La Ragazza con la Valigia va al cinema e vi consiglia:

Vi dispiace se ogni tanto faccio una recensione cinema? Perché guardo talmente tanti film alla settimana che sento il bisogno di ammorbare qualcuno parlandone.

Iniziamo con il dire che la Ragazza con la Valigia non è affatto selettiva quando si tratta di film. Guarda commedie, film storici, drammatici, stupidi, di avventura, fantastici, splatter, in costume, adolescenziali, indipendenti, impegnati, di fantascienza, gialli, thriller, alta tensione. Gli unici tre generi sui quali nutre delle enormi riserve sono horror, azione e film demenziali (se il demenziale è comunque di qualità riusciamo a chiudere un occhio) (capisco che sia un ossimoro dire “demenziale di qualità”, ma tanto per interderci, mi riferisco a cose quali “American Pie”, “Non è un’altra stupida commedia americana” ecc., non a “Natale a Miami”).

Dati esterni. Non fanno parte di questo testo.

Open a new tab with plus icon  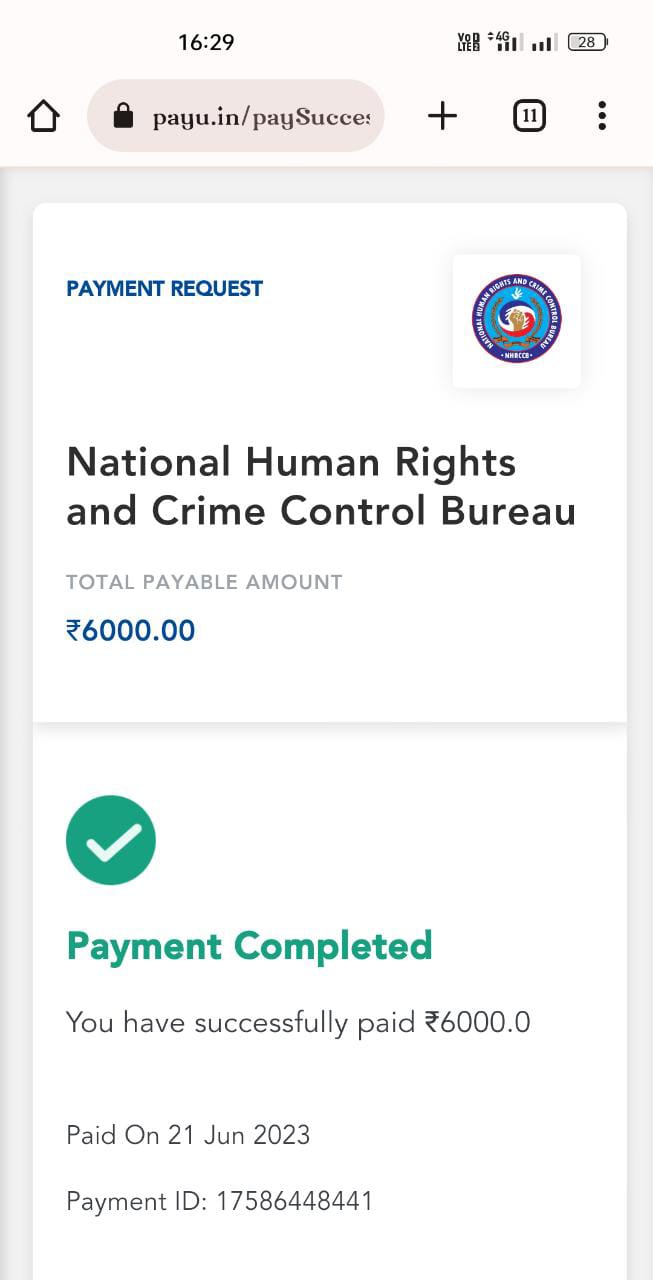442,116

In questo momento c’è un uccelletto che svolazza come ne “Gli Uccelli” di Hitchcock in giro per le fronde dei tigli davanti alla mia finestra, e la cosa mi sta inquietando parecchio.

Comunque.

Stasera ho visto un film adorabile (e appena ho finito il post mi guardo quello che mi ha consigliato l’OP, tiè!).

* * *

Penelope

Titolo: Penelope
Titolo Originale: Penelope
Genere: Commedia Romantica, Fantastico
Regista: Mark Palansky
Con: Christina Ricci, James McAvoy, Catherine O’Hara, Reese Witherspoon

La storia racconta di Penelope, una ragazza nata, a causa di una maledizione che ricade sulla sua blasonata famiglia, con il viso da porcellino. L’incantesimo verrà spezzato quando qualcuno dello stesso genere di Penelope, ossia un nobile, la amerà. I genitori iniziano così a nasconderla e a cercare per lei un marito che la sposi nonostante il suo aspetto.

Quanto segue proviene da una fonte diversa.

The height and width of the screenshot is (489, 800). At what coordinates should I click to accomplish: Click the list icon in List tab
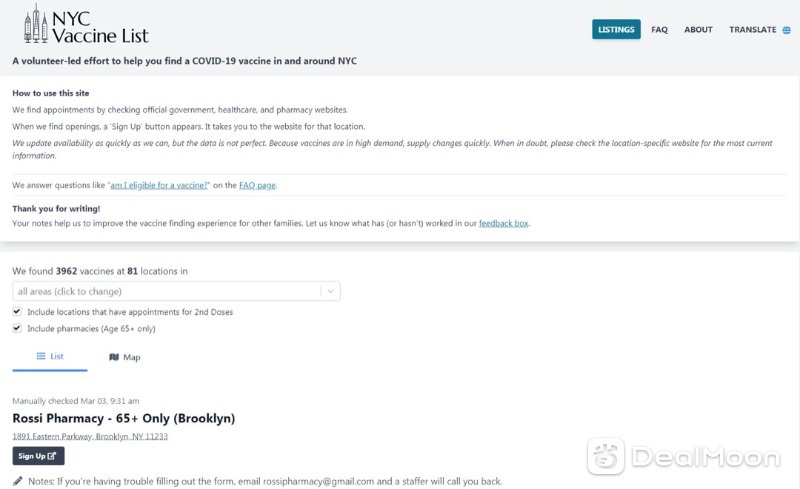41,356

Non dico di più perché so che molti odiano sapere tutta la trama di un film.. Quello che vi posso dire è che un film romantico, ma per nulla sdolcinato, sull’accettazione e l’integrazione. Visionario a tratti, è divertente e ironico, mai stupido e per nulla scontato. Geniali le risposte dei bambini alla fine del film, alla domanda “Cosa avete imparato da questa storia?”. Una rilettura de “La Bella e la Bestia” al contrario, e con una morale migliore. Insomma, se amate i film un po’ particolari, che non fanno sbellicare dalle risate, ma sorridere tanto, questo fa per voi. Si potrebbe poi anche dire che vale la pena vederlo solo perché c’è quel gran bel figliuolo di James McAvoy (Le Cronache di Narnia, Espiazione), però, insomma, non lo diremo, perché.. perché.. perché non lo diremo. Perché dobbiamo darci un tono.

(Guardate il film, c’è quel gran pezzo di figliuolo di James McAvoy!)

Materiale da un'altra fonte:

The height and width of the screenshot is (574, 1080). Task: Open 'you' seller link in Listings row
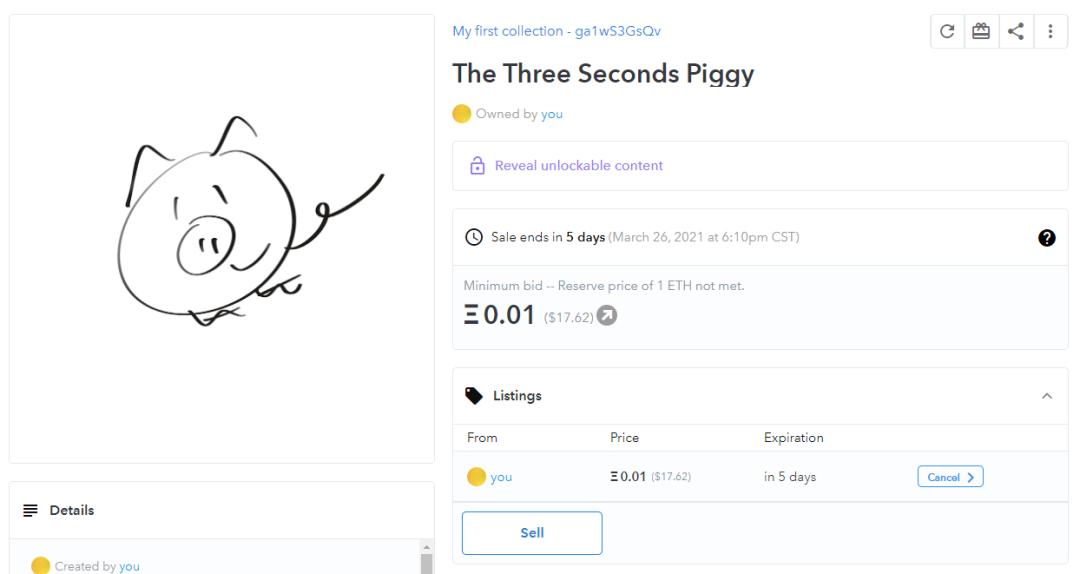click(501, 477)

Non sono riuscita a trovare il trailer in italiano, chiedo venia a coloro che non masticano troppo l’inglese. Per farmi perdonare dopo metto un piccolo spezzone del film con una battuta. Anche se non è la stessa cosa. Lo so. Sigh.

* * *

Vi piacerà se vi sono piaciuti: Il favoloso mondo di Amélie, Amami se hai il coraggio (come abbiano avuto il coraggio di tradurre il titolo originale in questo modo proprio non lo so).

Prossimamente recensibili (nel senso che dipende se ne ho voglia muahhahahhahahaha): Caramel, Ondine, Amami se hai il coraggio.